Top of INPUT DATA

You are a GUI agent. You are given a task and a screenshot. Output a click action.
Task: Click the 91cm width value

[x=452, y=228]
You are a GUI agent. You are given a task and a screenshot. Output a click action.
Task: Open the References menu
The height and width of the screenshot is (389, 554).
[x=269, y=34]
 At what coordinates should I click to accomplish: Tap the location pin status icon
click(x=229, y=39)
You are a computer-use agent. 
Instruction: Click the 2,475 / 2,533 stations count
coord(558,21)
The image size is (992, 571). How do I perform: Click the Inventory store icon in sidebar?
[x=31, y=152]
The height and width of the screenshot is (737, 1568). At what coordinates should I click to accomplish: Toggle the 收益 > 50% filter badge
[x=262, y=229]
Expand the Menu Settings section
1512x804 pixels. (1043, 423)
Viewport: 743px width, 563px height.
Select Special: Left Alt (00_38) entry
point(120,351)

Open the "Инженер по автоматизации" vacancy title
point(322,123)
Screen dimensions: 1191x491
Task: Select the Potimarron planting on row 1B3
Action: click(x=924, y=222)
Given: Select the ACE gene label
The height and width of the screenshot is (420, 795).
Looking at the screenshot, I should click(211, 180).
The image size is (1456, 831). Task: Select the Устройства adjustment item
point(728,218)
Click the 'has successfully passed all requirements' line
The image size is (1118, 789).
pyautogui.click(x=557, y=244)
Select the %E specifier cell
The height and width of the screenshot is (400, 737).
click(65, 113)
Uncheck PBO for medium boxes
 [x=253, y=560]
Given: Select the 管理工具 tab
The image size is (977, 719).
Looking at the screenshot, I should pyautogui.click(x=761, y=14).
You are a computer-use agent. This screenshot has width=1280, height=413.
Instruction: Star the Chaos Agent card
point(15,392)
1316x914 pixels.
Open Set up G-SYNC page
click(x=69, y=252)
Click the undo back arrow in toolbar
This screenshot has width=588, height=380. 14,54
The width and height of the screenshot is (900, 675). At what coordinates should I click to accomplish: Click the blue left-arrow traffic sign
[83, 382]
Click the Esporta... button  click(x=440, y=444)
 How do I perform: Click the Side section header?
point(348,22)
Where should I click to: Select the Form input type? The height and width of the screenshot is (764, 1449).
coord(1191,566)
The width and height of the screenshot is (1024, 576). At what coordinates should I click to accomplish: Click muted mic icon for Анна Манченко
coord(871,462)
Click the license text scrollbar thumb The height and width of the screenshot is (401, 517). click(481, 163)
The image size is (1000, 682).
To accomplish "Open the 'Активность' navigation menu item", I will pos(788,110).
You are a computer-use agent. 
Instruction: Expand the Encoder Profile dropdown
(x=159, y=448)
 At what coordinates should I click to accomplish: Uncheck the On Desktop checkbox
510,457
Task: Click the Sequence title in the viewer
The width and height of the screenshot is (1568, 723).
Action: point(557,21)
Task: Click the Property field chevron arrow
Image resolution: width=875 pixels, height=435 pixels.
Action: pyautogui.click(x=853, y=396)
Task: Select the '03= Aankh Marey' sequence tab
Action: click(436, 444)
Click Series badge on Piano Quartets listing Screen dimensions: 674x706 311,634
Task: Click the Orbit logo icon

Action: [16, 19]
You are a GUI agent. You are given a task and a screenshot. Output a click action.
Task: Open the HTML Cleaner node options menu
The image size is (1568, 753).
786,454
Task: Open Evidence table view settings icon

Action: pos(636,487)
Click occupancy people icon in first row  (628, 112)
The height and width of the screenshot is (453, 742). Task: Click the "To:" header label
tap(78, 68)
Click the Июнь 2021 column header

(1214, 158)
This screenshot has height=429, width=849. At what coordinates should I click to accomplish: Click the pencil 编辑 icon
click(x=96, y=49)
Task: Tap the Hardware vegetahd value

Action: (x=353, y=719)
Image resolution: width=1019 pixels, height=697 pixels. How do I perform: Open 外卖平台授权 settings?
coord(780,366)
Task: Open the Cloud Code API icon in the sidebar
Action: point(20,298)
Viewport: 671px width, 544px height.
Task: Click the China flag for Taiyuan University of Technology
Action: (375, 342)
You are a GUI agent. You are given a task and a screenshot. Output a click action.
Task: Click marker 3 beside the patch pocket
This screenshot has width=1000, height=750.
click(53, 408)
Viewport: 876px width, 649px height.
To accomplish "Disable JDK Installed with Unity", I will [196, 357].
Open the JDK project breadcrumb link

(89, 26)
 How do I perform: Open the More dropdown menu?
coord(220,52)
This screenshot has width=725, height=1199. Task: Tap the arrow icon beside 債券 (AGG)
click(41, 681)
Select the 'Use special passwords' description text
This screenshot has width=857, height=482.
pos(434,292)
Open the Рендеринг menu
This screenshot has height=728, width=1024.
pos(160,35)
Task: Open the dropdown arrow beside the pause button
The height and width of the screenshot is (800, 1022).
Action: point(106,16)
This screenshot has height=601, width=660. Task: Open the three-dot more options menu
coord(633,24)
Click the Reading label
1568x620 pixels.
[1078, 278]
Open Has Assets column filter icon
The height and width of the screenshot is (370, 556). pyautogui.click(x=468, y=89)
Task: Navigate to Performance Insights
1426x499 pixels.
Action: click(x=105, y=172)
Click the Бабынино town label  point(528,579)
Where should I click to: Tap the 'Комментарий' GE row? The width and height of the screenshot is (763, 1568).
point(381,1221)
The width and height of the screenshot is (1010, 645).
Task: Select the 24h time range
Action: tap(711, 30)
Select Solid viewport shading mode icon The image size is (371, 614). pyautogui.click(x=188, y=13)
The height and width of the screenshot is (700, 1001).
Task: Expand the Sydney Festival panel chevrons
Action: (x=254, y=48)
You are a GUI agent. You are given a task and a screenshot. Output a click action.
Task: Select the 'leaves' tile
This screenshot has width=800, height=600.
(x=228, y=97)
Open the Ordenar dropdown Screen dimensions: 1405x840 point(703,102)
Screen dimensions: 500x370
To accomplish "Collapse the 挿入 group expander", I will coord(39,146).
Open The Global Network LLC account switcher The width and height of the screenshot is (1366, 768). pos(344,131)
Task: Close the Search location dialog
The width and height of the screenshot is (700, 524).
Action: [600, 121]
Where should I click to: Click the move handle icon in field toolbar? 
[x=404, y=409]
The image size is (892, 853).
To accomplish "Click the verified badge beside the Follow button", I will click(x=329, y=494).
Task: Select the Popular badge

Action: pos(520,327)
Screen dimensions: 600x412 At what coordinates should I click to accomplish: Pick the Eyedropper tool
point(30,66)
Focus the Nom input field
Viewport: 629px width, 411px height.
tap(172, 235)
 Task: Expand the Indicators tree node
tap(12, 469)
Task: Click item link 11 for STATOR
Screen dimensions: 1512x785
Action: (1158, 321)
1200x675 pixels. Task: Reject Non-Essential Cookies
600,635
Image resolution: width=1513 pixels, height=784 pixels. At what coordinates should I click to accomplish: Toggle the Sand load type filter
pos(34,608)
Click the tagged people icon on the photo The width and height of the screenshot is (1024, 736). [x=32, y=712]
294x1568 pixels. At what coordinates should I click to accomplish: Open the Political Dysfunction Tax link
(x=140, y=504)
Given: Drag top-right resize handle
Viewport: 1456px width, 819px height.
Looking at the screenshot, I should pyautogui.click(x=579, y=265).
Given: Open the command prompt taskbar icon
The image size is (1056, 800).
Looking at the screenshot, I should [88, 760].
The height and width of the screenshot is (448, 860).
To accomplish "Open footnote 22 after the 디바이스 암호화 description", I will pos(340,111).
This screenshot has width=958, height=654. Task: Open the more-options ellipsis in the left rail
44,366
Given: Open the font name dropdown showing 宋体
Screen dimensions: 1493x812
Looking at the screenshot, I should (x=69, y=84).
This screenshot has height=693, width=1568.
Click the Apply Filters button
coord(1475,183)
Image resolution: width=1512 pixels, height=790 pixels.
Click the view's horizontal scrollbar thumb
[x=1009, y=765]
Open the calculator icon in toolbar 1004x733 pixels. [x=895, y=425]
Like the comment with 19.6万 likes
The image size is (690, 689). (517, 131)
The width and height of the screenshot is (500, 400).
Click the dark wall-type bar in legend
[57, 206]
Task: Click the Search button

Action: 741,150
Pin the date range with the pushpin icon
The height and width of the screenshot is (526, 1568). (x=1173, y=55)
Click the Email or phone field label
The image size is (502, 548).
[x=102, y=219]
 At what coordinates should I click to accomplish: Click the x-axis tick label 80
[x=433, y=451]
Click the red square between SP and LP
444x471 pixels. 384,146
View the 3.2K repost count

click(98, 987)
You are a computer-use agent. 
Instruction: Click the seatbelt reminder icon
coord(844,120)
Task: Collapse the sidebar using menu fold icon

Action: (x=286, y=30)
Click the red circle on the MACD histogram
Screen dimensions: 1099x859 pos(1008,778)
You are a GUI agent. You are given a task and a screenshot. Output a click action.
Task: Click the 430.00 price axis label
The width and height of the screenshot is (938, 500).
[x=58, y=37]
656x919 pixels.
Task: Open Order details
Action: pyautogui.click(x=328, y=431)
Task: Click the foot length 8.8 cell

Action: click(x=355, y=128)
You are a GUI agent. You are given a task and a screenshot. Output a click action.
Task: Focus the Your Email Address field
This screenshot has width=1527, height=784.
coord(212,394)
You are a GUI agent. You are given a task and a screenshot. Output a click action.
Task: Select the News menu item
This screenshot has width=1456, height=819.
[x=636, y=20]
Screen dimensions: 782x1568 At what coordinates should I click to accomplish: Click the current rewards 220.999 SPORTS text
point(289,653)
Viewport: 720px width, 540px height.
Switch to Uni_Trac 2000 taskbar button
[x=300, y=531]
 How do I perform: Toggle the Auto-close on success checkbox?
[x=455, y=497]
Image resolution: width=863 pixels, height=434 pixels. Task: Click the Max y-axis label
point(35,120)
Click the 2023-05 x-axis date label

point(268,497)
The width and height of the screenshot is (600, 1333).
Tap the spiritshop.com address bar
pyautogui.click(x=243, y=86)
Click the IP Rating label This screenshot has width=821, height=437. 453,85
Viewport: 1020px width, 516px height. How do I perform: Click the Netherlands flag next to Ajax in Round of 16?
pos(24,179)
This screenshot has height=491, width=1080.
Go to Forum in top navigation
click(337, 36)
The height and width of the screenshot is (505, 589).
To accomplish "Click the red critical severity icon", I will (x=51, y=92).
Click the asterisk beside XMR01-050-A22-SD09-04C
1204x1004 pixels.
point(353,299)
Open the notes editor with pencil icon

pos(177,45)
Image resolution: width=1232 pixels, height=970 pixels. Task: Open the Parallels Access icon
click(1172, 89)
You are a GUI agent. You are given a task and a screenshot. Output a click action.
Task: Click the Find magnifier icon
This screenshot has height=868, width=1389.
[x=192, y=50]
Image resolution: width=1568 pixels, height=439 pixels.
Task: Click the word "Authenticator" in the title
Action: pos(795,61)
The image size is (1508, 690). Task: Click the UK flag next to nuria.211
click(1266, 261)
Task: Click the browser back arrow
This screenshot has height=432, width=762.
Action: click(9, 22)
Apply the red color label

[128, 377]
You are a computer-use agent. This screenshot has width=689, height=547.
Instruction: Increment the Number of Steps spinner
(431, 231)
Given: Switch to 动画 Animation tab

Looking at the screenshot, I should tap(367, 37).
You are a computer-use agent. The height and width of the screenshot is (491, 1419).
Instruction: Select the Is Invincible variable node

Bottom of INPUT DATA

TASK PROMPT:
From the first line of the records above to the line that contains "Viewport: 743px width, 563px height.", quote each line exactly.

RESPONSE BELOW:
You are a GUI agent. You are given a task and a screenshot. Output a click action.
Task: Click the 91cm width value

[x=452, y=228]
You are a GUI agent. You are given a task and a screenshot. Output a click action.
Task: Open the References menu
The height and width of the screenshot is (389, 554).
[x=269, y=34]
 At what coordinates should I click to accomplish: Tap the location pin status icon
click(x=229, y=39)
You are a computer-use agent. 
Instruction: Click the 2,475 / 2,533 stations count
coord(558,21)
The image size is (992, 571). How do I perform: Click the Inventory store icon in sidebar?
[x=31, y=152]
The height and width of the screenshot is (737, 1568). At what coordinates should I click to accomplish: Toggle the 收益 > 50% filter badge
[x=262, y=229]
Expand the Menu Settings section
1512x804 pixels. (1043, 423)
Viewport: 743px width, 563px height.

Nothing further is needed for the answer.